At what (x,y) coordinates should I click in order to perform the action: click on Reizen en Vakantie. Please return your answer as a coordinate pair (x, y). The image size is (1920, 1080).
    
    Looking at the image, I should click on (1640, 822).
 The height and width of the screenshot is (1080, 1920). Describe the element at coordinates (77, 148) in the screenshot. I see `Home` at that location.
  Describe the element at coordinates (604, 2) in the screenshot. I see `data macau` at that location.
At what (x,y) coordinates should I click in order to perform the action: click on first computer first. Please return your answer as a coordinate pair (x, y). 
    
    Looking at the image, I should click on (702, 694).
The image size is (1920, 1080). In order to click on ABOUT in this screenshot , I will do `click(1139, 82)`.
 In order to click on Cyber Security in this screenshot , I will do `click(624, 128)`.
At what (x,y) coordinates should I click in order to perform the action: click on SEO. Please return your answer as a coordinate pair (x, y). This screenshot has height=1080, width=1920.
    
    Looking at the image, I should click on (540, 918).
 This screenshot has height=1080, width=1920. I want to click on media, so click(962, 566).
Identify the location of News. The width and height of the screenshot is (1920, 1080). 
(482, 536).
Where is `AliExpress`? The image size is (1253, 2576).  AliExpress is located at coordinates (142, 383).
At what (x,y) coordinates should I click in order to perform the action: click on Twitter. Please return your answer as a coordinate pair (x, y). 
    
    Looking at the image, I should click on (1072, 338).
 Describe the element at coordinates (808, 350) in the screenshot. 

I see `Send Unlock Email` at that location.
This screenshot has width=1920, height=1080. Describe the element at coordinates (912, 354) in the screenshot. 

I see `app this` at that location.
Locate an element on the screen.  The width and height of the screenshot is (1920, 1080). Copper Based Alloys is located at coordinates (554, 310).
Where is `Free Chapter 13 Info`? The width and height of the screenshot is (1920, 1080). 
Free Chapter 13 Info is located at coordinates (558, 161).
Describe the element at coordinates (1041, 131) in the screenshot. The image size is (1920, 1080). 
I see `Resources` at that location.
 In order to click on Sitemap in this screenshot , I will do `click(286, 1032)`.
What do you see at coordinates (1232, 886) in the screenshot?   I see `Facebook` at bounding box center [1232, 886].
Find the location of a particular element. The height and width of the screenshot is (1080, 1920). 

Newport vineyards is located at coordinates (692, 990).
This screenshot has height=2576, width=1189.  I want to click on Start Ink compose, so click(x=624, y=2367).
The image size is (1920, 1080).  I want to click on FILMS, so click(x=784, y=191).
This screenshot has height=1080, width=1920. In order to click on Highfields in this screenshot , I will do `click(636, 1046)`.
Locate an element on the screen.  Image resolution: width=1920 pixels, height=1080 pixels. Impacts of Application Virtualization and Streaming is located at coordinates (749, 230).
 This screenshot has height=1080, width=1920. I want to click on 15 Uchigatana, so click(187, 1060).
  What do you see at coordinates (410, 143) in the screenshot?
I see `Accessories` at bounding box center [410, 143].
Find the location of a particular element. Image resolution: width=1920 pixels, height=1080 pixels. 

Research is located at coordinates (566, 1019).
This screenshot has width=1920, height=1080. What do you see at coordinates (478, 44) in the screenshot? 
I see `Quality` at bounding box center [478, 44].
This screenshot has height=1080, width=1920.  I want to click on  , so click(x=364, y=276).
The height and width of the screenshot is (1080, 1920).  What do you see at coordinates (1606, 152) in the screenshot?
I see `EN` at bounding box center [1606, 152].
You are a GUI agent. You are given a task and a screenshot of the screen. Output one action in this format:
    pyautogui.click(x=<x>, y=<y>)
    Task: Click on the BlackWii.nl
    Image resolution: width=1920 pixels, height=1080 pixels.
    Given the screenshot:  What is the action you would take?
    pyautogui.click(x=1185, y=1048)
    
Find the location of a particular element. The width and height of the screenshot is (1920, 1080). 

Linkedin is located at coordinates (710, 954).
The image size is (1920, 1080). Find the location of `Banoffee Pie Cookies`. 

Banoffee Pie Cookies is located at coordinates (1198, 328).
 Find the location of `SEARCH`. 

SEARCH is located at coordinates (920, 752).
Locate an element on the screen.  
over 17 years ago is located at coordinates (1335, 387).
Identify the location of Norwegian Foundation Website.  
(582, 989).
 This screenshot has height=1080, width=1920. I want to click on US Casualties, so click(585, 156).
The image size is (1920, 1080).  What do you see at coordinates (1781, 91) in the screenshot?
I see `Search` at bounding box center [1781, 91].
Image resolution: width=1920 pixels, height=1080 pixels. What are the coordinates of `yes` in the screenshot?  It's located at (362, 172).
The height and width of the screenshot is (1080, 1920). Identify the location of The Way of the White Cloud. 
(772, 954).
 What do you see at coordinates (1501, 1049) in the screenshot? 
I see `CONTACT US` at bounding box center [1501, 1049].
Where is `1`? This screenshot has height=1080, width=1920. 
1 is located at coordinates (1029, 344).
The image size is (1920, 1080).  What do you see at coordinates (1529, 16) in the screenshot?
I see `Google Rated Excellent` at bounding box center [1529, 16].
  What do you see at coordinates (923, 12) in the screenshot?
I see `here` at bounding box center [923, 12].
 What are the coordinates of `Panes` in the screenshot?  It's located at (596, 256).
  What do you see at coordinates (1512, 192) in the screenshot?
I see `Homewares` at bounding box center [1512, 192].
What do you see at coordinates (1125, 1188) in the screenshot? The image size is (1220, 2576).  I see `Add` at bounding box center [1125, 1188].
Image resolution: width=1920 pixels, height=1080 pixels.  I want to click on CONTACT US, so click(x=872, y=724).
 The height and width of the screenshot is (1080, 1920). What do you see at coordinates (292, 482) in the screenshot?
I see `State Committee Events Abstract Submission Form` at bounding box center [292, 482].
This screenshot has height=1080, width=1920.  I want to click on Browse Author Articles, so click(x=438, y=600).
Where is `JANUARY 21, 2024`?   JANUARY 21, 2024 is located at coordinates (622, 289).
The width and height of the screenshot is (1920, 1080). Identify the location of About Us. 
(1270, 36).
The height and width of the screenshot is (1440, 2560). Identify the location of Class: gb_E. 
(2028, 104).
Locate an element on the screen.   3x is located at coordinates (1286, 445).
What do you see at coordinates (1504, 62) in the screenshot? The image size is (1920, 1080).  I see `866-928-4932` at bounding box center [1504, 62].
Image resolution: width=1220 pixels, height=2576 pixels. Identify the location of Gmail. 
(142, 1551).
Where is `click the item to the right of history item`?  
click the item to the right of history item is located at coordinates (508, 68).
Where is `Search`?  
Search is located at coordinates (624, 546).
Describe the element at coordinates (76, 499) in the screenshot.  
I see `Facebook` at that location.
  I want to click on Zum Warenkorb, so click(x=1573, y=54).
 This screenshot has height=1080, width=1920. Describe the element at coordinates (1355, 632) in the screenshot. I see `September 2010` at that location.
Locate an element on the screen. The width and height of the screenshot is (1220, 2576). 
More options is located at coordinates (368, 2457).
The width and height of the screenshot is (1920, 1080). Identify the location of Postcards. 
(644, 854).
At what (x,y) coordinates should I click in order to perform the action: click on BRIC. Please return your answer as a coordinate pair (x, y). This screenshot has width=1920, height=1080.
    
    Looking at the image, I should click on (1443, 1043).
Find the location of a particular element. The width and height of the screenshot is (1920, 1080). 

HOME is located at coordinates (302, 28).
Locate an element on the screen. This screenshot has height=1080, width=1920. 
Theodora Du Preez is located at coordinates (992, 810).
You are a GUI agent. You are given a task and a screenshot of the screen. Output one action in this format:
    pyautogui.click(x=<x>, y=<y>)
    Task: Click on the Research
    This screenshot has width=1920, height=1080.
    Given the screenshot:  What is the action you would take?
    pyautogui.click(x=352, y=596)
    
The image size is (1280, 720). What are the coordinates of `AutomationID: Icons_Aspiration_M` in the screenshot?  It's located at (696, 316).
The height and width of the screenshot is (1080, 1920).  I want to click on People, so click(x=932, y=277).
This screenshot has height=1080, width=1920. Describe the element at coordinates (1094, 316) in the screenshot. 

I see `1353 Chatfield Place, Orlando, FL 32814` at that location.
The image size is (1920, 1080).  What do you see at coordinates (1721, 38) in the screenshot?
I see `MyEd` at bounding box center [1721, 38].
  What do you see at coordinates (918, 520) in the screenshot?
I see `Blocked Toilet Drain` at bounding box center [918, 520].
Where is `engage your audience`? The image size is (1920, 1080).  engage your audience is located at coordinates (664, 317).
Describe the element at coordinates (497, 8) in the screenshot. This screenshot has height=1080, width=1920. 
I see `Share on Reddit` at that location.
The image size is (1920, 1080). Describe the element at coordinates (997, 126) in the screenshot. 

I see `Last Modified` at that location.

# [DIRECTIONS]
Report each line of the listing above that contains the string "Chapter", matching uppercase and lowercase exactly.

# [ANSWER FOR THE TASK]
Where is `Free Chapter 13 Info`? The width and height of the screenshot is (1920, 1080). 
Free Chapter 13 Info is located at coordinates (558, 161).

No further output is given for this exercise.